The Amazon SageMaker IP Insights algorithm can run on both GPU and CPU instances. For training jobs, we recommend using GPU instances. However, for certain workloads with large training datasets, distributed CPU instances might reduce training costs. For inference, we recommend using CPU instances.
IP Insights supports all available GPUs. If you need to speed up training, we recommend starting with a single GPU instance, such as ml.p3.2xlarge, and then moving to a multi-GPU environment, such as ml.p3.8xlarge and ml.p3.16xlarge. Multi-GPUs automatically divide the mini batches of training data across themselves. If you switch from a single GPU to multiple GPUs, the mini_batch_size is divided equally into the number of GPUs used. You may want to increase the value of the mini_batch_size to compensate for this.
The type of CPU instance that we recommend depends largely on the instance’s available memory and the model size. The model size is determined by two hyperparameters: vector_dim and num_entity_vectors. The maximum supported model size is 8 GB. The following table lists typical EC2 instance types that you would deploy based on these input parameters for various model sizes. In Table 1, the value for vector_dim in the first column range from 32 to 2048 and the values for num_entity_vectors in the first row range from 10,000 to 50,00,000.

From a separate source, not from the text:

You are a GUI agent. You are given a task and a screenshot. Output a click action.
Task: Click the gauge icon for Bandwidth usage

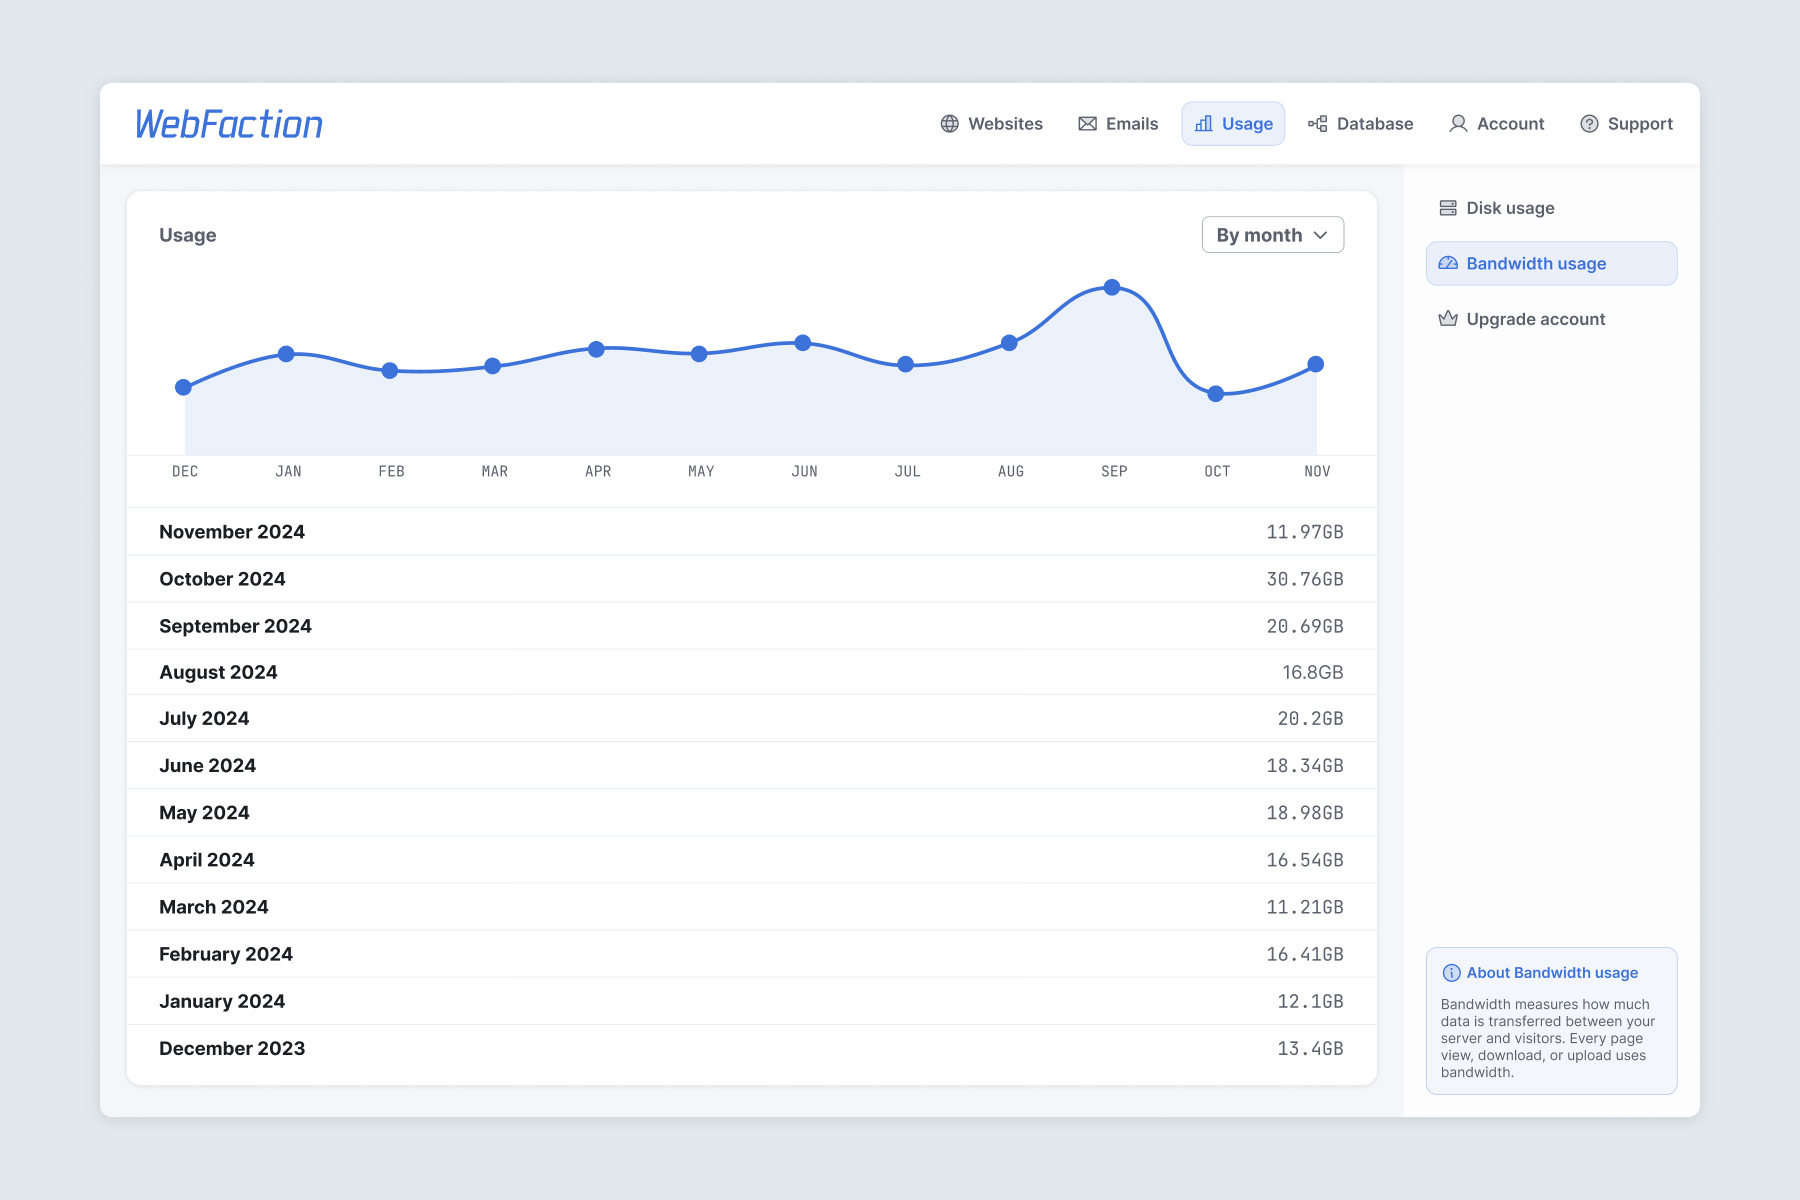[1448, 263]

vector_dim \ num_entity_vectors. |
10,000 | 50,000 | 100,000 | 500,000 | 1,000,000 | 5,000,000 | 10,000,000 | 50,000,000 |
|---|---|---|---|---|---|---|---|---|
| 32 | ml.m5.large | ml.m5.large | ml.m5.large | ml.m5.large | ml.m5.large | ml.m5.xlarge | ml.m5.2xlarge | ml.m5.4xlarge |
64 |
ml.m5.large | ml.m5.large | ml.m5.large | ml.m5.large | ml.m5.large | ml.m5.2xlarge | ml.m5.2xlarge | |
128 |
ml.m5.large | ml.m5.large | ml.m5.large | ml.m5.large | ml.m5.large | ml.m5.2xlarge | ml.m5.4xlarge | |
256 |
ml.m5.large | ml.m5.large | ml.m5.large | ml.m5.large | ml.m5.xlarge | ml.m5.4xlarge | ||
512 |
ml.m5.large | ml.m5.large | ml.m5.large | ml.m5.large | ml.m5.2xlarge | |||
1024 |
ml.m5.large | ml.m5.large | ml.m5.large | ml.m5.xlarge | ml.m5.4xlarge | |||
2048 |
ml.m5.large | ml.m5.large | ml.m5.xlarge | ml.m5.xlarge |
The values for the mini_batch_size, num_ip_encoder_layers, random_negative_sampling_rate, and shuffled_negative_sampling_rate hyperparameters also affect the amount of memory required. If these values are large, you might need to use a larger instance type than normal.

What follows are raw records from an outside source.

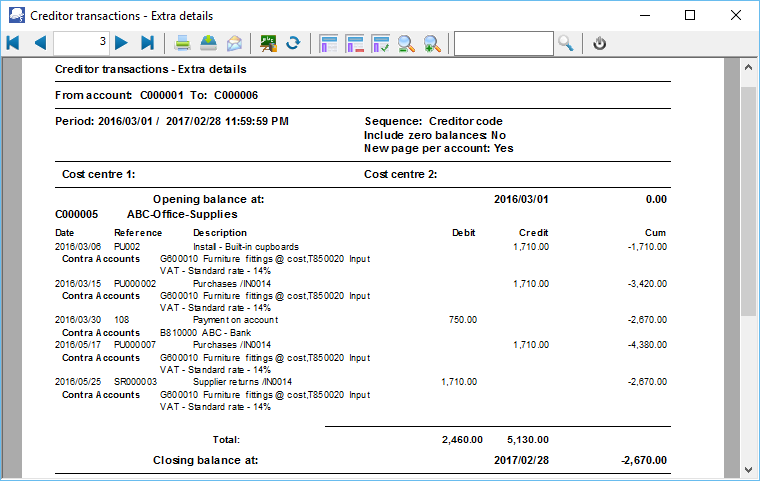This screenshot has height=481, width=760.
Task: Go to the first report page
Action: point(13,43)
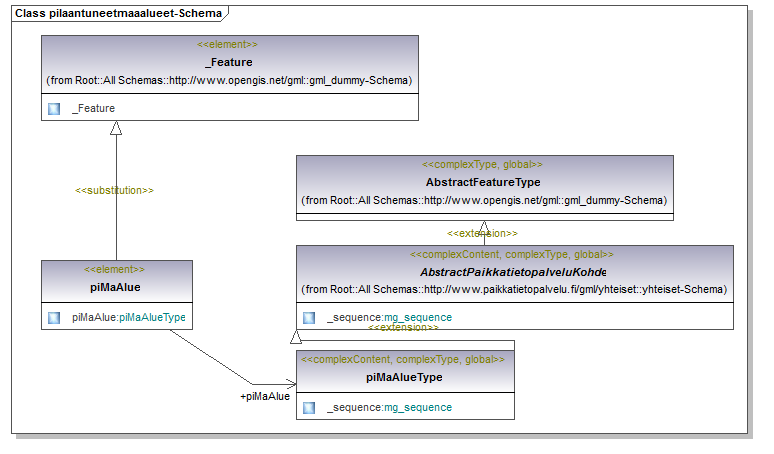Select the <<extension>> label below AbstractFeatureType

[x=482, y=233]
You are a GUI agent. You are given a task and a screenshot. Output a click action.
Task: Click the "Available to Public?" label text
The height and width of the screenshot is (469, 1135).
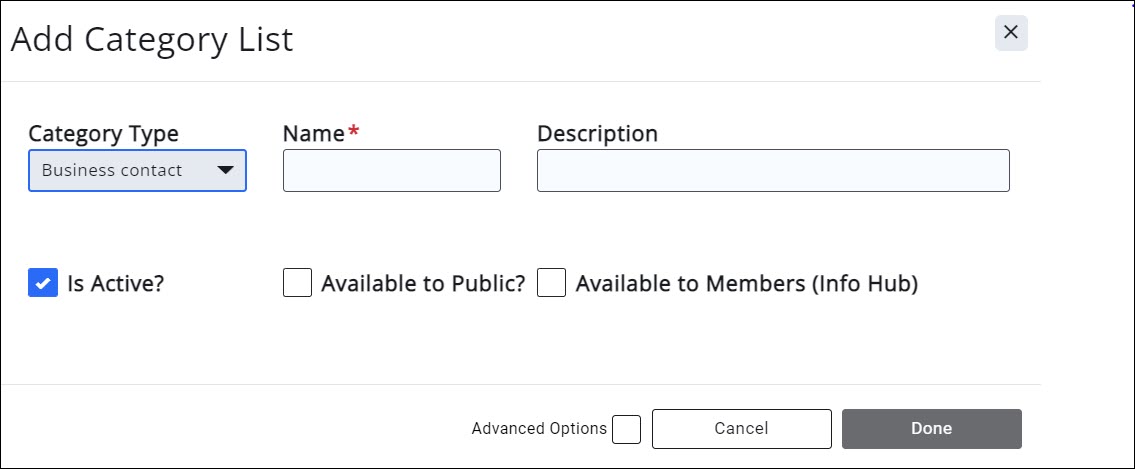[422, 284]
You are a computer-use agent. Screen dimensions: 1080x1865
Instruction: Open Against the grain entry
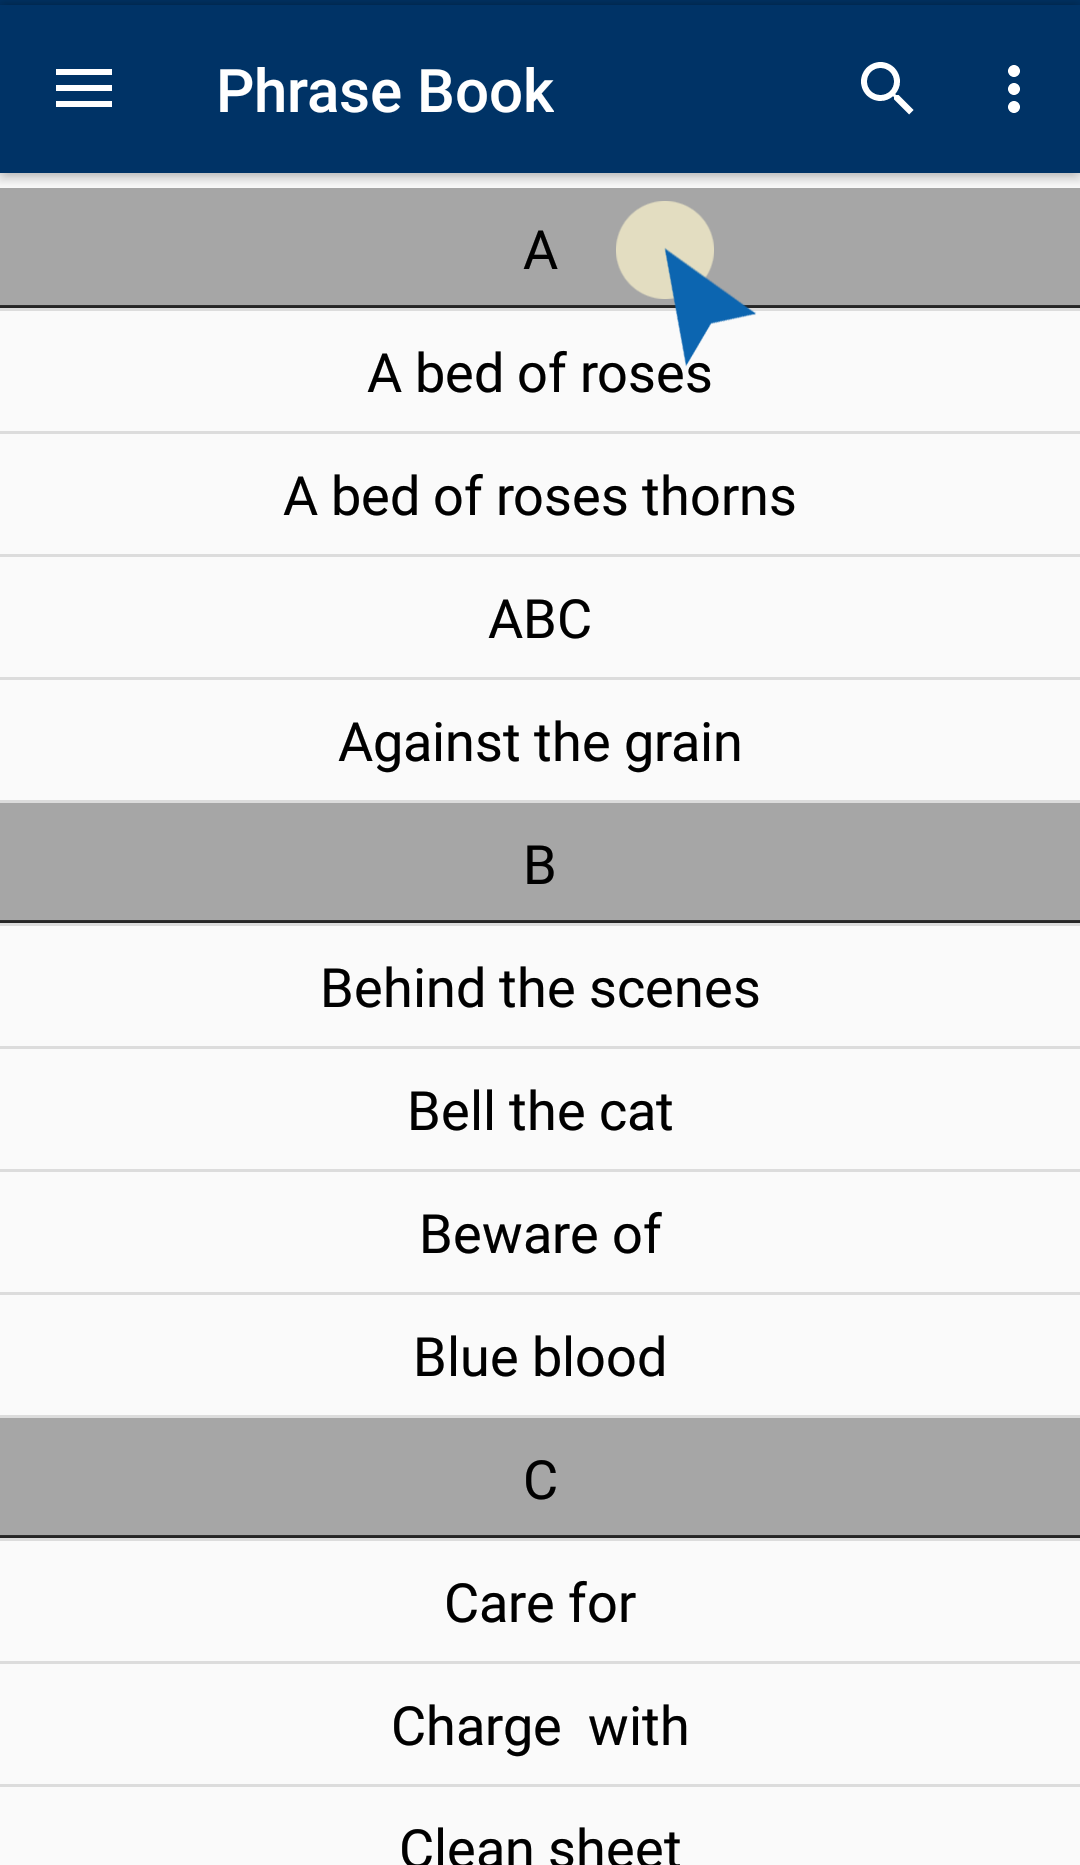click(x=540, y=741)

For a sample notebook that shows how to train the Amazon SageMaker IP Insights algorithm and perform inferences with it, see An Introduction to the Amazon SageMakerIP Insights Algorithm. For instructions how to create and access Jupyter notebook instances that you can use to run the example in Amazon SageMaker, see Use Notebook Instances. After creating a notebook instance, choose the SageMaker Examples tab to see a list of all the Amazon SageMaker examples. To open a notebook, choose its Use tab and choose Create copy.